▶ WHAT YOU ARE ASKED TO DO: Edit everything from the line containing "The height and width of the screenshot is (411, 557)." down to the line containing "(522, 152).", replacing "Identify the location of" with "Find the position of" and leaving all else unchanged.

Saved entries
• • • •

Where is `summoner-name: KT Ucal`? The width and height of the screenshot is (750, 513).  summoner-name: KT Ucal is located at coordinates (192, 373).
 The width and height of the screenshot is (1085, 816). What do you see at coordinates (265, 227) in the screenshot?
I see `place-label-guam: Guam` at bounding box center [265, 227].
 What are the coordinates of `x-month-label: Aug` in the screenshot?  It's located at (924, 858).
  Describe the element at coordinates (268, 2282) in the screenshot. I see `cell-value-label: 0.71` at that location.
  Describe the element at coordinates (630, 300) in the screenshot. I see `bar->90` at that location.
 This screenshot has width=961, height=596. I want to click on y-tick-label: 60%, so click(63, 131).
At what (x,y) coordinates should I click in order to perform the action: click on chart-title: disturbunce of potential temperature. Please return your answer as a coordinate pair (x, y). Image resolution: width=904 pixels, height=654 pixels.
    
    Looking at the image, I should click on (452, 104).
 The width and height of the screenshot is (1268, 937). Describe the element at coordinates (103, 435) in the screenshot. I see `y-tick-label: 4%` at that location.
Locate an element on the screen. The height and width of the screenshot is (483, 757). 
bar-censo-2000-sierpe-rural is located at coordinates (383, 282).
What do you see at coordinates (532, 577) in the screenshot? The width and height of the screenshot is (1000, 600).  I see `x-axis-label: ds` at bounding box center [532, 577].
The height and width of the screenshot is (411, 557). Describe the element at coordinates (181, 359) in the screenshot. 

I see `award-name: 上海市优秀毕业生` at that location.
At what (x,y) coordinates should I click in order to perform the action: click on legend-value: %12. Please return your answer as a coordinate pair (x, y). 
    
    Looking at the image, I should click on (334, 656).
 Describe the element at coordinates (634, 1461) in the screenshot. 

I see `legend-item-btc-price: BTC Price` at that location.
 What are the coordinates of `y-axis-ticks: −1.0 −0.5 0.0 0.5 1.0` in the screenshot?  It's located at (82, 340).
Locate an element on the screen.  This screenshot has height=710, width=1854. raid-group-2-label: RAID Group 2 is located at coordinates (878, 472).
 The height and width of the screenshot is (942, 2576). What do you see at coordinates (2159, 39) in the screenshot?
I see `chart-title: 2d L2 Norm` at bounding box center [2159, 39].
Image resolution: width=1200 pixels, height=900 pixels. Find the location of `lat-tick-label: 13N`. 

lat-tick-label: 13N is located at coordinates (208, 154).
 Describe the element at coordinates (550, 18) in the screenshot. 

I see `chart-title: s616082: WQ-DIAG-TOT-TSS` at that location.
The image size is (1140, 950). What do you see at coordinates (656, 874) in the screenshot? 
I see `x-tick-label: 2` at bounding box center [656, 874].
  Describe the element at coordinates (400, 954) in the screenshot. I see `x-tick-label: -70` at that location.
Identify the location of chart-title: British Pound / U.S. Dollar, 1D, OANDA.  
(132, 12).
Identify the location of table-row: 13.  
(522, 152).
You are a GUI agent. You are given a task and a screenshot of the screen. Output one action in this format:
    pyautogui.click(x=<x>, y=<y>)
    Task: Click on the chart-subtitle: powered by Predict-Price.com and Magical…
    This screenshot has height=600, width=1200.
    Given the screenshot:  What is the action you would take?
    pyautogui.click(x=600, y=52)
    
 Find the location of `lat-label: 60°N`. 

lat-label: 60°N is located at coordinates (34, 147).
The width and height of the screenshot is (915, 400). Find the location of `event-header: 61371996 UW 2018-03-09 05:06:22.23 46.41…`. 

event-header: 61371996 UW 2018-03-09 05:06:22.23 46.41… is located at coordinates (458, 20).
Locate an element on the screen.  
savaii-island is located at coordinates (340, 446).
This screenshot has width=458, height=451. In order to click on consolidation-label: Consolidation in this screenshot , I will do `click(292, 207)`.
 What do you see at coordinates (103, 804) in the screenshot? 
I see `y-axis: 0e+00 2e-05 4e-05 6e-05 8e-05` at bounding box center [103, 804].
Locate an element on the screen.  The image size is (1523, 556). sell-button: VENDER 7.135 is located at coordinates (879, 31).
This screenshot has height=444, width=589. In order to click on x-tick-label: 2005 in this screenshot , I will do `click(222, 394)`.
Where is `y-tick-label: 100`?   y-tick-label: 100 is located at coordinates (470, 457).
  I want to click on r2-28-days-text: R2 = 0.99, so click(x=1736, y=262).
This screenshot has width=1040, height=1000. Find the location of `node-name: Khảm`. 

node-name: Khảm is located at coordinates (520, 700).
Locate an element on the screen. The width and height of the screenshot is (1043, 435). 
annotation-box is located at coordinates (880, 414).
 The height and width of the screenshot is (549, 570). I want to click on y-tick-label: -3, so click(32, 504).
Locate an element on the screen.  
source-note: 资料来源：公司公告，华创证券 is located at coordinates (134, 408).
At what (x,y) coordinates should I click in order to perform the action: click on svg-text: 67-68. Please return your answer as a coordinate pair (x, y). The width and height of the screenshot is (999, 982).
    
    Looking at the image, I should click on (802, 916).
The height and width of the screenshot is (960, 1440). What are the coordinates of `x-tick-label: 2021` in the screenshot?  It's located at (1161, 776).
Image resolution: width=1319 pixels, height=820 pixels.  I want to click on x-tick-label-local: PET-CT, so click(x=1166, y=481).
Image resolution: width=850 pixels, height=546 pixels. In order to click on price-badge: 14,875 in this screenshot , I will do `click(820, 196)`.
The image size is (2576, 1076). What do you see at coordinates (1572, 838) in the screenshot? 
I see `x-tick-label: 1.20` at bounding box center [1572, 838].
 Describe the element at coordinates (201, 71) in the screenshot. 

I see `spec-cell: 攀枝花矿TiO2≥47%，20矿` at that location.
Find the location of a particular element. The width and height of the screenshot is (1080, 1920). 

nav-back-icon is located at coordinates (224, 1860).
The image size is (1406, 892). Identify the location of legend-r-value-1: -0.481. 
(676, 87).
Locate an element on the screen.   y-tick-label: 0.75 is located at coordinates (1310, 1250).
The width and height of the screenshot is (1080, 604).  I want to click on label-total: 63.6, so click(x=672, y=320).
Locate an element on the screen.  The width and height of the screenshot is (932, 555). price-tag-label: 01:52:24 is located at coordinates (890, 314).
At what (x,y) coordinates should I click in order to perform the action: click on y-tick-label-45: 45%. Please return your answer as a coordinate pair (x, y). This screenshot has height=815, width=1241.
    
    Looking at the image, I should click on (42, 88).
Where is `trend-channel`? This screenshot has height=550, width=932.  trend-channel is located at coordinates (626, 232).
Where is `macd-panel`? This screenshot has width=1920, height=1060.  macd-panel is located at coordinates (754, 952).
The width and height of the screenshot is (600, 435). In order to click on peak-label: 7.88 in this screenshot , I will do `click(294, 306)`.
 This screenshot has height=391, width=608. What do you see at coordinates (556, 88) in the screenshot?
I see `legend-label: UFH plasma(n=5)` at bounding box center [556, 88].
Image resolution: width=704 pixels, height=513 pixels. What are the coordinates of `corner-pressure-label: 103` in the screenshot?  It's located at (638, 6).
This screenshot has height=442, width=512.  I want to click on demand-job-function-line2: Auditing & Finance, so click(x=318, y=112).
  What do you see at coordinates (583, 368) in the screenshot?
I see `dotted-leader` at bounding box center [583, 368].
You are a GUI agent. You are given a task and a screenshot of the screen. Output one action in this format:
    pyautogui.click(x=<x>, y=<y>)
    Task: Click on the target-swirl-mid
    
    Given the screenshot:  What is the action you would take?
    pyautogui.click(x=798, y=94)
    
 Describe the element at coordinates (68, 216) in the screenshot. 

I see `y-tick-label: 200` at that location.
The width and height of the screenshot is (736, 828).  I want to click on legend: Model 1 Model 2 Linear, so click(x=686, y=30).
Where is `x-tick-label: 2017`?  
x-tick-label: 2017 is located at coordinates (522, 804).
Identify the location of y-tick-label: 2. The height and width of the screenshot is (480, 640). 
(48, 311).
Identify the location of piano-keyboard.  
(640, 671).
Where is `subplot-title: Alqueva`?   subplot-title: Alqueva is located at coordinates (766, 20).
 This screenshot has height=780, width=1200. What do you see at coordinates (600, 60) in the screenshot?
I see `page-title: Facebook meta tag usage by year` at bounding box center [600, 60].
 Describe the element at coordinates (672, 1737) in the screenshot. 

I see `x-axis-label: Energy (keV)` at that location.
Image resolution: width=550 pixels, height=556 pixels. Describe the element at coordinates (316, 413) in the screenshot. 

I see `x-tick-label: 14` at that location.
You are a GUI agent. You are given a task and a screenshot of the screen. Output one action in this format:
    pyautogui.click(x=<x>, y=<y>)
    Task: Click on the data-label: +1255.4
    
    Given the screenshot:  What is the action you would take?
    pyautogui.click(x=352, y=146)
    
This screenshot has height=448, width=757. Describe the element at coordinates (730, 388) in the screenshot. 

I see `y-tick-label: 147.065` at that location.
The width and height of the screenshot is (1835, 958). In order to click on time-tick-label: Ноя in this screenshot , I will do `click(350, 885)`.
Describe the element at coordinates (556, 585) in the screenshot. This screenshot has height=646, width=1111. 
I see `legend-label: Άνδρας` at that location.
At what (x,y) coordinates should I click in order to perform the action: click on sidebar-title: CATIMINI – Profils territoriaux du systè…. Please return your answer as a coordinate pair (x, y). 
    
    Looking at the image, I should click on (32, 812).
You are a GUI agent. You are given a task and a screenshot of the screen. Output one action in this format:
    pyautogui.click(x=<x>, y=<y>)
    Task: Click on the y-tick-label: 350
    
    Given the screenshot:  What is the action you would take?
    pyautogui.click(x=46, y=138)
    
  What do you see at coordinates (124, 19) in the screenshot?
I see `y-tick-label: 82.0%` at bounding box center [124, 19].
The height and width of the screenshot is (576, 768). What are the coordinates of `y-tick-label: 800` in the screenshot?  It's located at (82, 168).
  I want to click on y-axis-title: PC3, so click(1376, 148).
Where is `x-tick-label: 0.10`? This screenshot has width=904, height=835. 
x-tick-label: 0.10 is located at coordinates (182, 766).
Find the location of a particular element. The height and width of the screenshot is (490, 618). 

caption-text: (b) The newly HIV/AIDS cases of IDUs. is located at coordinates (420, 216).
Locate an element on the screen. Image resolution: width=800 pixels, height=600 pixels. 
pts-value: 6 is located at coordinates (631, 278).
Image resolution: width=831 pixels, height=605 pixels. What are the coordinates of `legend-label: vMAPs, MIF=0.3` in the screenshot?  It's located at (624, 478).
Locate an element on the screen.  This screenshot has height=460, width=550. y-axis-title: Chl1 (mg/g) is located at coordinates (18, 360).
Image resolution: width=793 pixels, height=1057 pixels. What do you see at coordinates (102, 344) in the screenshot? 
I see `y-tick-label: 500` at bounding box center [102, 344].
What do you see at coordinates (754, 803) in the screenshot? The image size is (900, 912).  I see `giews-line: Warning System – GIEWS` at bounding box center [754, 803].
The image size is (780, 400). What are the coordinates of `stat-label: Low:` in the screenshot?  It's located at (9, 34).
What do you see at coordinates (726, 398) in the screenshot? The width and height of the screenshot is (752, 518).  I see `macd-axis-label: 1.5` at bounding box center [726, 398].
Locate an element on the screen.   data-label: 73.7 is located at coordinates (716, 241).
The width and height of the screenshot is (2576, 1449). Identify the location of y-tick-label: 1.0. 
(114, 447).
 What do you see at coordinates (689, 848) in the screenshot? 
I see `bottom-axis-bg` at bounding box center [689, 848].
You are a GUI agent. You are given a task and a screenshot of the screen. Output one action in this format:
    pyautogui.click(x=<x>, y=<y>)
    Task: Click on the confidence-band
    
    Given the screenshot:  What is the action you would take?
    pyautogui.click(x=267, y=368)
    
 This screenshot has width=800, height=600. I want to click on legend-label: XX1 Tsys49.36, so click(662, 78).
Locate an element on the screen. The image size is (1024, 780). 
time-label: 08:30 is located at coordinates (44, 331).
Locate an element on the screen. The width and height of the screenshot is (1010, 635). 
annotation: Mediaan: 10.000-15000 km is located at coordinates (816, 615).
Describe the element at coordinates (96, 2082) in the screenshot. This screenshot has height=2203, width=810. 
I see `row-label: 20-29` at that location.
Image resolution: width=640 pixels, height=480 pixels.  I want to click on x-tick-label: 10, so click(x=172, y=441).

• • • •

▶ RESULT OF THE EXERCISE:
The height and width of the screenshot is (411, 557). Describe the element at coordinates (181, 359) in the screenshot. 

I see `award-name: 上海市优秀毕业生` at that location.
At what (x,y) coordinates should I click in order to perform the action: click on legend-value: %12. Please return your answer as a coordinate pair (x, y). 
    
    Looking at the image, I should click on (334, 656).
 Describe the element at coordinates (634, 1461) in the screenshot. 

I see `legend-item-btc-price: BTC Price` at that location.
 What are the coordinates of `y-axis-ticks: −1.0 −0.5 0.0 0.5 1.0` in the screenshot?  It's located at (82, 340).
Locate an element on the screen.  This screenshot has height=710, width=1854. raid-group-2-label: RAID Group 2 is located at coordinates (878, 472).
 The height and width of the screenshot is (942, 2576). What do you see at coordinates (2159, 39) in the screenshot?
I see `chart-title: 2d L2 Norm` at bounding box center [2159, 39].
Image resolution: width=1200 pixels, height=900 pixels. Find the location of `lat-tick-label: 13N`. 

lat-tick-label: 13N is located at coordinates (208, 154).
 Describe the element at coordinates (550, 18) in the screenshot. 

I see `chart-title: s616082: WQ-DIAG-TOT-TSS` at that location.
The image size is (1140, 950). What do you see at coordinates (656, 874) in the screenshot? 
I see `x-tick-label: 2` at bounding box center [656, 874].
  Describe the element at coordinates (400, 954) in the screenshot. I see `x-tick-label: -70` at that location.
Find the position of chart-title: British Pound / U.S. Dollar, 1D, OANDA.  
(132, 12).
Find the position of table-row: 13.  
(522, 152).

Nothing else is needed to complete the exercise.